Not picking on you Aaron, just a general observation.

It is really strange looking at some people's expectations of others when using the phone. And what some other peoples' idiosyncrasies are.

I just assumed that the standard reason for someone calling me was that they had something to tell me. They either talk to me and tell me or leave me a message telling me or leave me a message telling me to call them regarding what they had to tell me. If it is a time critical message that requires my urgent attention (it could be an emergency), I presume the person calling me would call back at least once to see if I just missed the call due to having stepped out of the house for a minute, being in the bathroom or otherwise predisposed.

As others have expressed, if I'm preoccupied and can't talk at the moment, I sometimes don't answer immediately, but assuming the call is important, it will be returned promptly. I usually don't answer the phone if we are sitting down to a family meal, for example. 99% of calls can wait up to an hour to be addressed after dinner, and the other 1%, I hope they call back a second time so I'll know it is really important.
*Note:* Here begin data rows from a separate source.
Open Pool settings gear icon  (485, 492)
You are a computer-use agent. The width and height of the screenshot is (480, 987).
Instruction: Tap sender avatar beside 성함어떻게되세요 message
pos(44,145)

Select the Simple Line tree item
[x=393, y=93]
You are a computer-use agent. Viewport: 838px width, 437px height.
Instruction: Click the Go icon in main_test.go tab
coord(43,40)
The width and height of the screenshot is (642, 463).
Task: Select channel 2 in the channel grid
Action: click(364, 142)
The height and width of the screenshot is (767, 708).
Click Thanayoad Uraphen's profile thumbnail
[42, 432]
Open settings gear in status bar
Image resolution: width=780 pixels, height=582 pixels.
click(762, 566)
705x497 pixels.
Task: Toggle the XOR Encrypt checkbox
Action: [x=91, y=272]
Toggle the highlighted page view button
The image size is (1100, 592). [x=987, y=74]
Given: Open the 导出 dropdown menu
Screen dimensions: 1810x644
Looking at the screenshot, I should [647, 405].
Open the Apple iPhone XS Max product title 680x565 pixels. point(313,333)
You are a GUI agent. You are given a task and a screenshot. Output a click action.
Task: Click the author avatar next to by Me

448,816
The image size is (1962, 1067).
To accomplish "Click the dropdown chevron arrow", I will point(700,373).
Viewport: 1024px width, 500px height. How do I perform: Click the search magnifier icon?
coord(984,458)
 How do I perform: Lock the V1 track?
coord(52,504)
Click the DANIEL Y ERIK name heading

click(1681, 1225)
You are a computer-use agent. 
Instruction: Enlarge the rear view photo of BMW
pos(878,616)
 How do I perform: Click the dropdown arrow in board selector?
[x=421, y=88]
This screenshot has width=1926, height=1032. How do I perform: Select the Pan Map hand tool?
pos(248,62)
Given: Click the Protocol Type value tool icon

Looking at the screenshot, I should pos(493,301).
I didn't realize not jumping up immediately to answer every incoming phone call could jeopardize that relationship if the individual found out I knew it was them calling but did not pick up (even if I was preoccupied). I guess that is a relationship not worth having anyway. This is sort of the same theory or etiquette that would make me not answer a cell phone call from a third party when I am with someone else in person (unless I thought the cell call was highly important). I'm not going to drop everything I'm doing just to answer a phone call when I can more adequately address the phone call in a few minutes or an hour or two.

My position also places the burden of loss on me. For example, those calls that involve someone else wanting to give me 2 free tickets to tonight's concert/show/game but I missed out because I didn't answer immediately - that IS my fault and it is just something I'll have to risk once in a blue moon.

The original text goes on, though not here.